> **EXERCISE**:
Each line from the one holding "Visit the Javed Akhtar hyperlink in text" through the end of the records should be returned exactly, while pictures are skipped.

((

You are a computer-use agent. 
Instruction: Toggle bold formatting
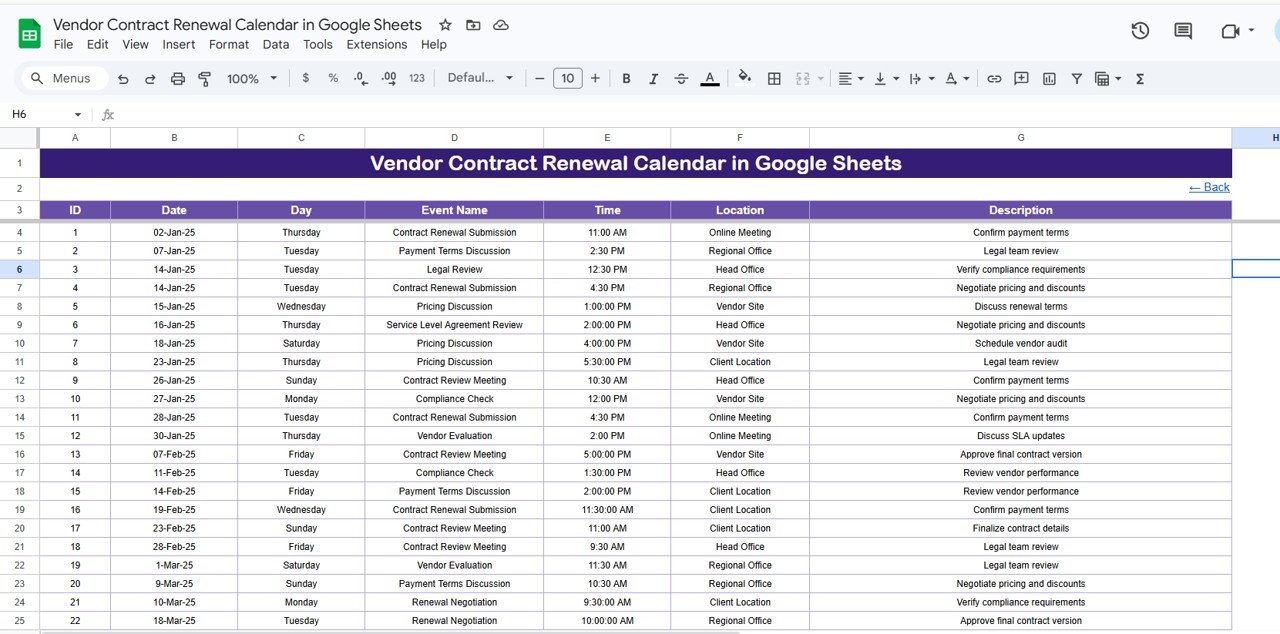point(626,78)
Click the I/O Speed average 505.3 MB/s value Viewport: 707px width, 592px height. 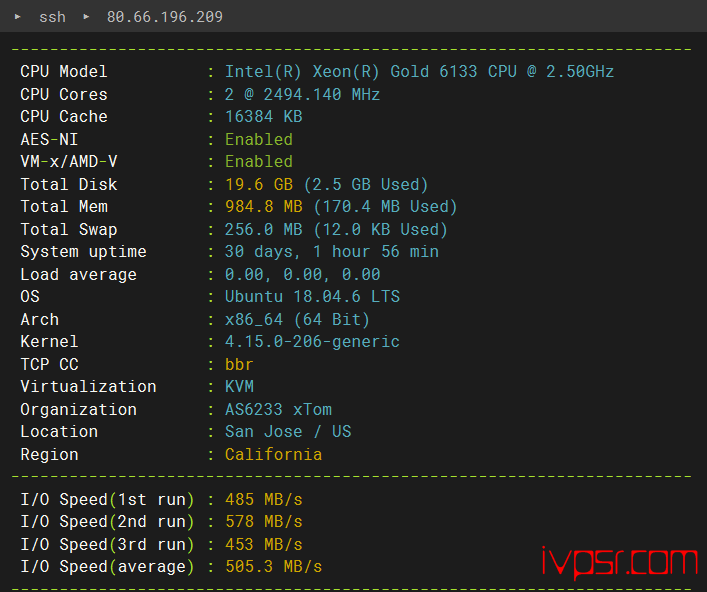tap(273, 567)
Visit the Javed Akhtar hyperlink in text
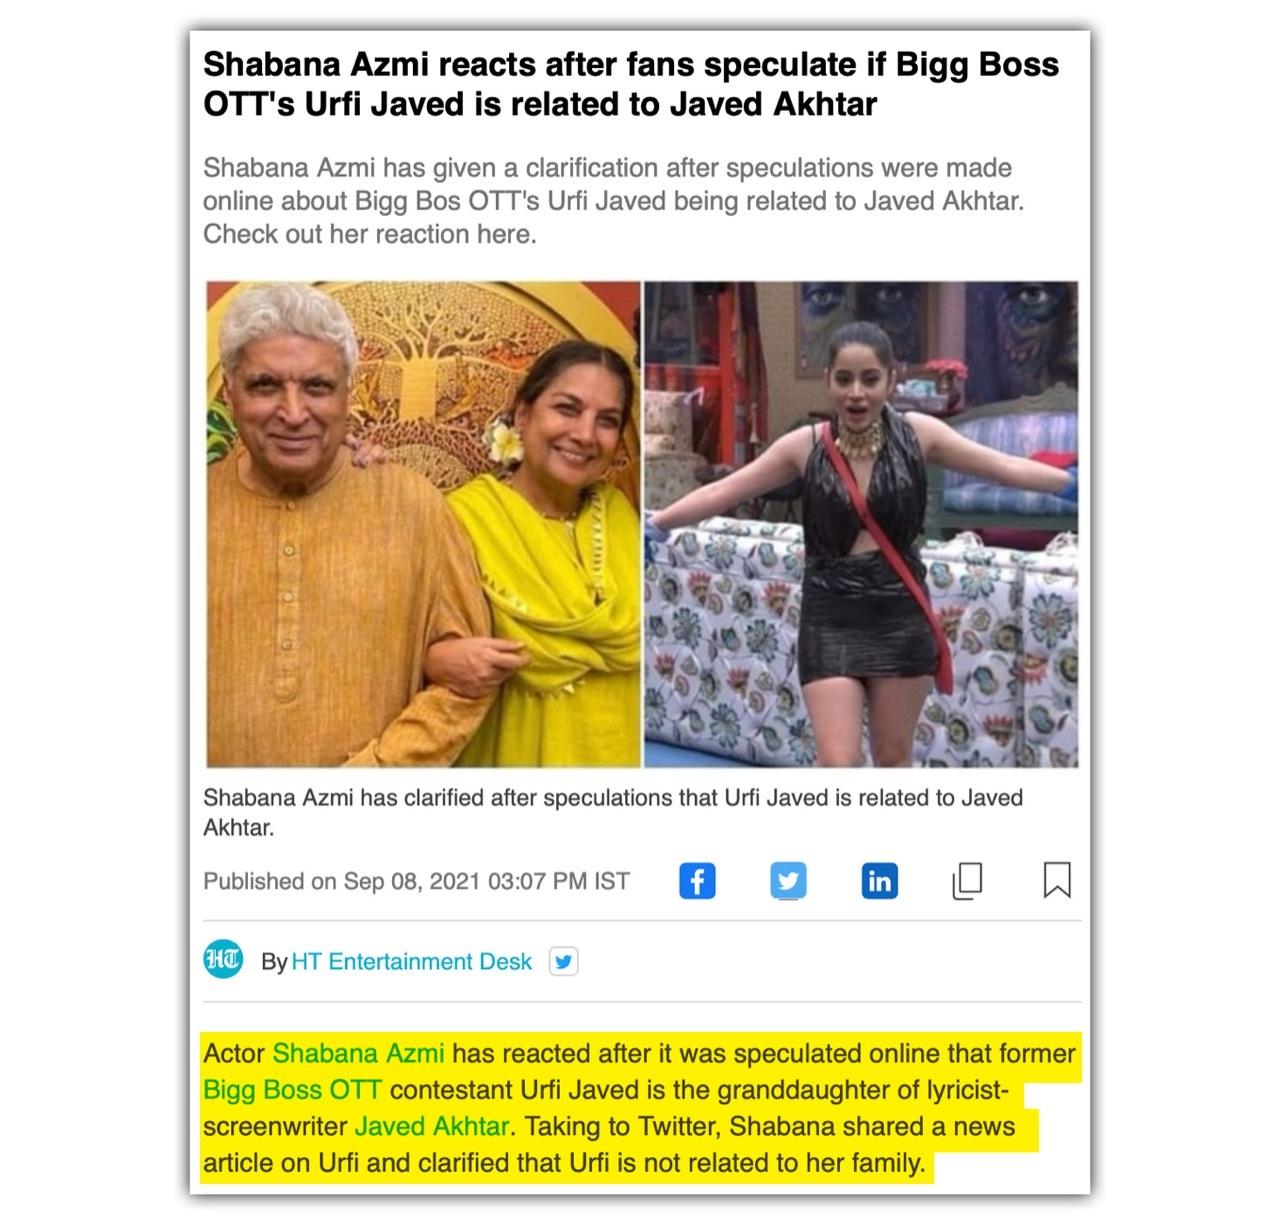This screenshot has height=1225, width=1280. 433,1127
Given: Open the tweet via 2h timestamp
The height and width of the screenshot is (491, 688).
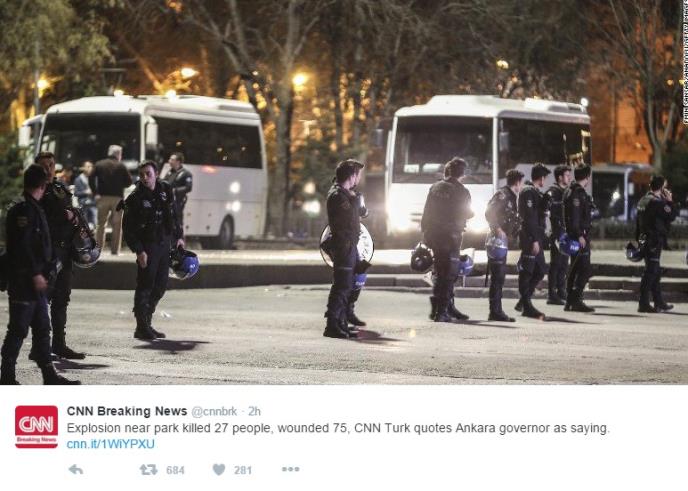Looking at the screenshot, I should coord(254,412).
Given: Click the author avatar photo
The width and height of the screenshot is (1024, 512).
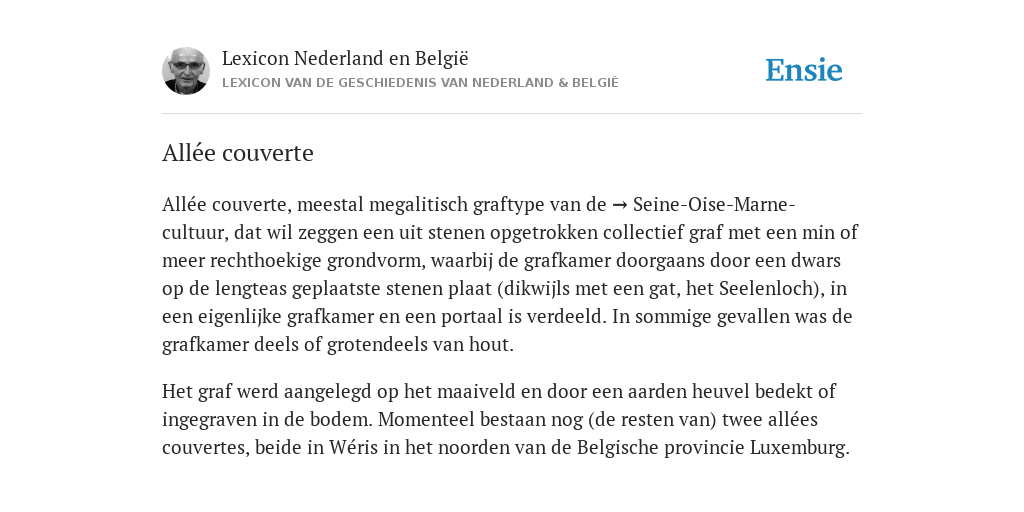Looking at the screenshot, I should [186, 71].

))

> **SOLUTION FOR THIS TASK**:
Visit the Javed Akhtar hyperlink in text
This screenshot has height=1225, width=1280. 433,1127
Given: Open the tweet via 2h timestamp
The height and width of the screenshot is (491, 688).
Looking at the screenshot, I should coord(254,412).
Given: Click the author avatar photo
The width and height of the screenshot is (1024, 512).
Looking at the screenshot, I should [186, 71].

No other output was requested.